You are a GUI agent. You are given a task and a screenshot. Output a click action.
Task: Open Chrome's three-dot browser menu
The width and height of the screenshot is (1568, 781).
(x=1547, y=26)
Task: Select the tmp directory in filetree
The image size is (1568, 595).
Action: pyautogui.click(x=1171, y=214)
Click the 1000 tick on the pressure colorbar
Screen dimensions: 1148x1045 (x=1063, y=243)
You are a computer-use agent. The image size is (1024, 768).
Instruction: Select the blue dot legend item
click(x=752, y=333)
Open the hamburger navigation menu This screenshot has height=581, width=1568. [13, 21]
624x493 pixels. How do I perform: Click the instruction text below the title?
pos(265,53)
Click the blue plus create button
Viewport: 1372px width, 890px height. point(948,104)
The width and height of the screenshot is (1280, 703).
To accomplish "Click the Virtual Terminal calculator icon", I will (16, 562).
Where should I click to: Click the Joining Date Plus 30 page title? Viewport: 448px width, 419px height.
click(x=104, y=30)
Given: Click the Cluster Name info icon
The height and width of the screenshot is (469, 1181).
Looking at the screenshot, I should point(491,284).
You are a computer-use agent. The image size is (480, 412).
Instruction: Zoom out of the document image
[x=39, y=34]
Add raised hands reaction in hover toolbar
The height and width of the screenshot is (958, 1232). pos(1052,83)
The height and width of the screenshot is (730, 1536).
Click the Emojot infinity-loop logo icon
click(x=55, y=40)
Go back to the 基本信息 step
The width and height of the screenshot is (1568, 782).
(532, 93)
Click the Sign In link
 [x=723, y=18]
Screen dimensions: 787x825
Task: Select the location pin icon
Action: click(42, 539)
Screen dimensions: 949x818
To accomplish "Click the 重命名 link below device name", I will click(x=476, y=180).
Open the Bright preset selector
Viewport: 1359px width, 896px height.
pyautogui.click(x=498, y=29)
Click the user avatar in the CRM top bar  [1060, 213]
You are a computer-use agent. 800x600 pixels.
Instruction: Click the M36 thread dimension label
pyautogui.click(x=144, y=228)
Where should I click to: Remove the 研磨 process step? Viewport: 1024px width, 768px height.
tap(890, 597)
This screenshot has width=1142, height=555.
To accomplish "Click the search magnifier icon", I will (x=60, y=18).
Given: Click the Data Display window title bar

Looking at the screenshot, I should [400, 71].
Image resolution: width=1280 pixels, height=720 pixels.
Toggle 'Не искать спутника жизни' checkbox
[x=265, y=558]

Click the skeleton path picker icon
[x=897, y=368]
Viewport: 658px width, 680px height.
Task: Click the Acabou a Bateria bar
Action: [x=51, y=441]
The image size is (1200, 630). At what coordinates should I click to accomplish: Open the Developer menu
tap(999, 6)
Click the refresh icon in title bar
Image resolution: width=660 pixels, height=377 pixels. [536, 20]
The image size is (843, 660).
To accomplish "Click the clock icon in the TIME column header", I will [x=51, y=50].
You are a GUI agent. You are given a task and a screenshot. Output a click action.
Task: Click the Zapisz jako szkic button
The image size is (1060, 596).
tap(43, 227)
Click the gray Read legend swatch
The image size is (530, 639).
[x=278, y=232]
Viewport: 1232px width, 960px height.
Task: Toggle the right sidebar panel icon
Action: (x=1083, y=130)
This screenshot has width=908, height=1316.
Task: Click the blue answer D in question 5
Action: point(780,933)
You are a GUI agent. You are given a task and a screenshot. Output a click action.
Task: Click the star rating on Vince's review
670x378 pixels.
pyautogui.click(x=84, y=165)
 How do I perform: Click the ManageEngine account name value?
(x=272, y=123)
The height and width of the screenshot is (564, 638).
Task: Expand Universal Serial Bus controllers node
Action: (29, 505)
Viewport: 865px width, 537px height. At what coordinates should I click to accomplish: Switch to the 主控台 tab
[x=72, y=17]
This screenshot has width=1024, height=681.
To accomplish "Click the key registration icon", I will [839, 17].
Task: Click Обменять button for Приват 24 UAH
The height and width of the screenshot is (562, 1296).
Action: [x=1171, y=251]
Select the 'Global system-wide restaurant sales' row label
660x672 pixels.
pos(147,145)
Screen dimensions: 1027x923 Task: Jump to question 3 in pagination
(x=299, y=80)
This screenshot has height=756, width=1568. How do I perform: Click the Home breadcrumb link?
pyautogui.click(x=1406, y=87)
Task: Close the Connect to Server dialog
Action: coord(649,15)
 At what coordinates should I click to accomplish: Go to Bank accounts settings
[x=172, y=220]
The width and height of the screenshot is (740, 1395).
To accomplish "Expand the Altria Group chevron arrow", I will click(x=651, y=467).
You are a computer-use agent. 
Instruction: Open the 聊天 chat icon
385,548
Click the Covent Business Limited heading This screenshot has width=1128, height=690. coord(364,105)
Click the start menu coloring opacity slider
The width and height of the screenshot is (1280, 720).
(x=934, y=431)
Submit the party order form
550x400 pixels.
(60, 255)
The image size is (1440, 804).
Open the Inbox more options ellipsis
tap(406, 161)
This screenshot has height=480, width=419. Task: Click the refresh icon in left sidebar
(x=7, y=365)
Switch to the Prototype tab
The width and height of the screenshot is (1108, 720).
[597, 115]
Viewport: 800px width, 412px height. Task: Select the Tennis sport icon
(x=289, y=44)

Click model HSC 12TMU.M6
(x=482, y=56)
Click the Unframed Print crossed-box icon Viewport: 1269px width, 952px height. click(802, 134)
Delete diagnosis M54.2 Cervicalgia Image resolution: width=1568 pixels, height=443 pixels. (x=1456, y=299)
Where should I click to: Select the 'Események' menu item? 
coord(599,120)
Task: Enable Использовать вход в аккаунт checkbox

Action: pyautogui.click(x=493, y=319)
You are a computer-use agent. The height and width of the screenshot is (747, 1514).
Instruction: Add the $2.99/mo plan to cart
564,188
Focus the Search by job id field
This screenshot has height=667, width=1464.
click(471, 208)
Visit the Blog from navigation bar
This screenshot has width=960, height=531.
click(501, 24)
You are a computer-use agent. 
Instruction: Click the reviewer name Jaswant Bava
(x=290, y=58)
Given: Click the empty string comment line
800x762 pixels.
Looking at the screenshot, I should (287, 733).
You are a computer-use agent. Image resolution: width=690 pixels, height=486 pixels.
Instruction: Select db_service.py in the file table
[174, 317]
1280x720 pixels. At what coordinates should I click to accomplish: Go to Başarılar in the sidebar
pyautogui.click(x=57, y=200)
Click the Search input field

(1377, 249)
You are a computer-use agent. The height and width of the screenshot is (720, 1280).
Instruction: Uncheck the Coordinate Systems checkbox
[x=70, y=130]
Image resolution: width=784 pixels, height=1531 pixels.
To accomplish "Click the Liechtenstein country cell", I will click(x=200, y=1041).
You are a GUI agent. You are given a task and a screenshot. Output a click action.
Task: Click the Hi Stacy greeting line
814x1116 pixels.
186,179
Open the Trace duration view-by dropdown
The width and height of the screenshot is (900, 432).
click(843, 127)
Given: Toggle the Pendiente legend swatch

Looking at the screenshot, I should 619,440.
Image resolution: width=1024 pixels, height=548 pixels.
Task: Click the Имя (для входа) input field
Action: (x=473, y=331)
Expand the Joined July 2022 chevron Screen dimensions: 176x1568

▶ _Problem to solve_
Scan the listing above for the line that has "Visit the Blog from navigation bar", then copy exactly from that line through the line that has "Given: Click the empty string comment line".

▶ _Response_
Visit the Blog from navigation bar
This screenshot has width=960, height=531.
click(501, 24)
You are a computer-use agent. 
Instruction: Click the reviewer name Jaswant Bava
(x=290, y=58)
Given: Click the empty string comment line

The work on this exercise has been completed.